Expérience Take 5 - Spot - Exemple de résultat - Belgique - Revisite et couverture nuageuse

Revisite théorique et revisite effective : résultats obtenus sur un site en Belgique
et un site au Maroc pendant l’expérience SPOT 4 Take 5.
Plus de détails sur le site du CESBIO.

 

Les barres manquantes le long de l’axe horizontal correspondent à des images totalement nuageuses qui n’ont pas été traitées. L’axe vertical indique le rapport entre le nombre de pixels nuageux (en rouge) et le nombre de pixels exploitables (en bleu). L'exemple en Belgique correspond pratiquement au pire cas observé (avec l'Alsace et le Gabon) sur les 45 sites de SPOT4 (Take5). L’illustration du bas, au Maroc, montre une situation beaucoup plus favorable.

Pour information, lorsque les deux satellites Sentinel-2 seront opérationnels, ils offriront une période de revisite de 5 jours.
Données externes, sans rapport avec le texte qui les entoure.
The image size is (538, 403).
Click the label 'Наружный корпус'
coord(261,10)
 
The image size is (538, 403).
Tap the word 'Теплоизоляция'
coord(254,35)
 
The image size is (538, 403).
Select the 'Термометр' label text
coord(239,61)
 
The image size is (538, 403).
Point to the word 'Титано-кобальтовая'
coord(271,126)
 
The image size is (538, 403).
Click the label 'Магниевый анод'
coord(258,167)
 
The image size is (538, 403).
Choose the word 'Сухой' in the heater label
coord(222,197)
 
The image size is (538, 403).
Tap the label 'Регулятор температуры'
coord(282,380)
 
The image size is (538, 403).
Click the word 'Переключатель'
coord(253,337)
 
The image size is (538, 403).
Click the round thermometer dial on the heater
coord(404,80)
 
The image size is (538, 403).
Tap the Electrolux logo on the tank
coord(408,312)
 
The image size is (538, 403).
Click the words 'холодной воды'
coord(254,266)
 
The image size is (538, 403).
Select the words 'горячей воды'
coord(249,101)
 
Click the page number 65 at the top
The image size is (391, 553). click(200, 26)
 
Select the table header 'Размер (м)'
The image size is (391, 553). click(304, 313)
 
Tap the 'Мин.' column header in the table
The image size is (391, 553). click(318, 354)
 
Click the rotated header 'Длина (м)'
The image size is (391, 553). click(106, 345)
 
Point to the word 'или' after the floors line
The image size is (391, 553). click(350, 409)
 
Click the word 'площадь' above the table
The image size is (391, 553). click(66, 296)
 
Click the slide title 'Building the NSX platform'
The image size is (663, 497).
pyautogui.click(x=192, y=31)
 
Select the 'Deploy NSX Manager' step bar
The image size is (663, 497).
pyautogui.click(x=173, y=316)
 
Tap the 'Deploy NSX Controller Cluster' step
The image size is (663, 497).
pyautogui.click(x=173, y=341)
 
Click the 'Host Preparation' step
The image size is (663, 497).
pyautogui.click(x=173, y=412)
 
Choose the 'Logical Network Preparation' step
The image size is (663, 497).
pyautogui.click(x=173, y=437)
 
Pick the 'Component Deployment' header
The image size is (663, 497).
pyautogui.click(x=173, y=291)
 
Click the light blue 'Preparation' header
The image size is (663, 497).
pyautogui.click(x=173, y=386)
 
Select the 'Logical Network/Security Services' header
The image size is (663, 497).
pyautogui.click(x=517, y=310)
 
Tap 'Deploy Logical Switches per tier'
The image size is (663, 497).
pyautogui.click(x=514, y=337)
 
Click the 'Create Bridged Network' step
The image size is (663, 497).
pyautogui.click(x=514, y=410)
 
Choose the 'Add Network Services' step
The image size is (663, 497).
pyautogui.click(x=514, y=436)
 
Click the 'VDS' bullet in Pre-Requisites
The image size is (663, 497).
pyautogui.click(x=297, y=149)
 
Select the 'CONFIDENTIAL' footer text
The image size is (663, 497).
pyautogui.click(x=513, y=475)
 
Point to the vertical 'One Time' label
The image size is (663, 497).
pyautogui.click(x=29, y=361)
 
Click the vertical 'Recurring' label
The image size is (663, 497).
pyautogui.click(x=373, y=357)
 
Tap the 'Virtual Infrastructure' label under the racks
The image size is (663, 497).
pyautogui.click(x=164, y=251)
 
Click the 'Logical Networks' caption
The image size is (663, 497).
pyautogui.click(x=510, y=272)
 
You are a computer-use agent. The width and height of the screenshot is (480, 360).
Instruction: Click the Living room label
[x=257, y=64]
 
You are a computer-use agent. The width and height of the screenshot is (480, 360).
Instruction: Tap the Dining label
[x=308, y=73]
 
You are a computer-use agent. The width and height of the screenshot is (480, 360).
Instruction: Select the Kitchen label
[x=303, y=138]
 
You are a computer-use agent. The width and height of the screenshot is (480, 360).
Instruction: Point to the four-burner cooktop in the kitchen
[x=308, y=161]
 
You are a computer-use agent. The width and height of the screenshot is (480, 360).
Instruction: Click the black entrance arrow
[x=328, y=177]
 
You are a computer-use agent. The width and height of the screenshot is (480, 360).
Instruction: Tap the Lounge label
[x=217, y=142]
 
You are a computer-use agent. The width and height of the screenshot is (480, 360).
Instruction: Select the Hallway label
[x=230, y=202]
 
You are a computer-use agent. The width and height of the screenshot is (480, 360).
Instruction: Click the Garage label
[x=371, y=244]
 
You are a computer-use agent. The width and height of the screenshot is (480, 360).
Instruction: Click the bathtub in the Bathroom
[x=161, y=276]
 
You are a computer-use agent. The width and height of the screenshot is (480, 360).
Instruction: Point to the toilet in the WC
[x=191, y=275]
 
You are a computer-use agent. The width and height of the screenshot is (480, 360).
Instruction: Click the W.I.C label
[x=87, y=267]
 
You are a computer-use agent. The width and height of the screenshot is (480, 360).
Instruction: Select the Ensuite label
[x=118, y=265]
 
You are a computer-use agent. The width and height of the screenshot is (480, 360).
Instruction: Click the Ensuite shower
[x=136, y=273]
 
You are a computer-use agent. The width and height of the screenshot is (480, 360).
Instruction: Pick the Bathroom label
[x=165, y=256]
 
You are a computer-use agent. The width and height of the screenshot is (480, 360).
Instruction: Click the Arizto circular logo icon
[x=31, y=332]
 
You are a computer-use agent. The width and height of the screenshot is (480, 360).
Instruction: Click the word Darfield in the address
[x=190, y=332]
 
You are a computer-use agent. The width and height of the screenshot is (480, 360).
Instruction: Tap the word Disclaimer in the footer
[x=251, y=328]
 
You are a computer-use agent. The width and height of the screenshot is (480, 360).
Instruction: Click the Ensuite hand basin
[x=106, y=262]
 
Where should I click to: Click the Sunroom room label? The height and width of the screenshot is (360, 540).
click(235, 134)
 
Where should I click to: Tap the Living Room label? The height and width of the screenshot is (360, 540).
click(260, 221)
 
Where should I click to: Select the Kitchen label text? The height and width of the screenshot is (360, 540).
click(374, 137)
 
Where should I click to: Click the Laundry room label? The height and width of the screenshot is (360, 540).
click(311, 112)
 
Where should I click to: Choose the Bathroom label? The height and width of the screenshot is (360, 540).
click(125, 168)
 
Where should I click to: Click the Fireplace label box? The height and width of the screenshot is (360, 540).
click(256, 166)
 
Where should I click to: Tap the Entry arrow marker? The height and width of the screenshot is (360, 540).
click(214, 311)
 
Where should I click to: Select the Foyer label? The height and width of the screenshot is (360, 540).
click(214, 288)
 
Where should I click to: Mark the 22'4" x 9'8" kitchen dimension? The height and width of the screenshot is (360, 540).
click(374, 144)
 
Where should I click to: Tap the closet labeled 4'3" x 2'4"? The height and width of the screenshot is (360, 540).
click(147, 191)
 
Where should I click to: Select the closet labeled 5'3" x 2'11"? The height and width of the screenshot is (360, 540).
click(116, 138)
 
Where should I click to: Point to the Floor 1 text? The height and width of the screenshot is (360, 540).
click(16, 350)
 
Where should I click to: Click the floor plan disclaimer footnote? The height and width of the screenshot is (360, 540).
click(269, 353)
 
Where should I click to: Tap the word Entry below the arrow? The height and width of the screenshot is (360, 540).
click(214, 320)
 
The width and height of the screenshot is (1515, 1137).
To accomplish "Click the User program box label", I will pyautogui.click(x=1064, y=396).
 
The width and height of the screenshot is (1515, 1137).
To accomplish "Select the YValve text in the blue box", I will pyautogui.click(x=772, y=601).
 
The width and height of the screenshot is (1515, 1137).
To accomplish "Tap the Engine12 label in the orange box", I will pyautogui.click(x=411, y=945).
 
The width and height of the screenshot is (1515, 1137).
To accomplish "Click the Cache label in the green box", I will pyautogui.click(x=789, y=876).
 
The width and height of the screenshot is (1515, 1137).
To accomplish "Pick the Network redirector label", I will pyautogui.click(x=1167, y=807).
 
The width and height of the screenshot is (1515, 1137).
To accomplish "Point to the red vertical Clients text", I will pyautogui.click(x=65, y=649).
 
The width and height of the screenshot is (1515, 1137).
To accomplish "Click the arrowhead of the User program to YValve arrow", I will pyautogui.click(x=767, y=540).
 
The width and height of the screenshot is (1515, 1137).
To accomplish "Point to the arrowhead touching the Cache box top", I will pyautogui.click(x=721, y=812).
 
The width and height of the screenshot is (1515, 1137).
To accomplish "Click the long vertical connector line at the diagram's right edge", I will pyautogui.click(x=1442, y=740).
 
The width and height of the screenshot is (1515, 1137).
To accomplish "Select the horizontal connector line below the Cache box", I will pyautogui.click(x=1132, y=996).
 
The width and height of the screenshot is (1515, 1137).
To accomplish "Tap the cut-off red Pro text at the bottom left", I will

Actuellement, Landsat-8, seul en opération depuis la panne de Landsat-7, ne passe que tous les seize jours au-dessus de la même région : c’est insuffisant pour le suivi régulier de la végétation et de l’agriculture.

La resolution des images multispectrales de SPOT 5 (10 mètres), identique à celle de Sentinel-2, explique l’intérêt de l'expérience.

 

2 avril 2015 : le CNES à la manœuvre

Afin que SPOT 5 puisse prendre le relais en se déguisant en Sentinelle, deux manœuvres effectuées par les équipes du CNES au Centre Spatial de Toulouse dans la matinée du jeudi 2 avril 2015 (vers 5h30 et 6h20 UTC) ont permis d’abaisser l’orbite de SPOT 5 de quelques kilomètres.

Même si la variation d’altitude paraît faible, cela va modifier considérablement les caractéristiques de l’orbite de SPOT 5 : le cycle orbital de SPOT 5 est actuellement de 26 jours. Sur sa nouvelle orbite, il pourra désormais passer au-dessus d’un même point de la Terre tous les 5 jours, soit une répétitivité identique à celle qu'offriront les deux satellites Sentinel-2 opérés conjointement. Techniquement, on passe d'une cycle avec (14 + 5/26) orbites par jour à un cycle de (14+1/5) orbites par jour.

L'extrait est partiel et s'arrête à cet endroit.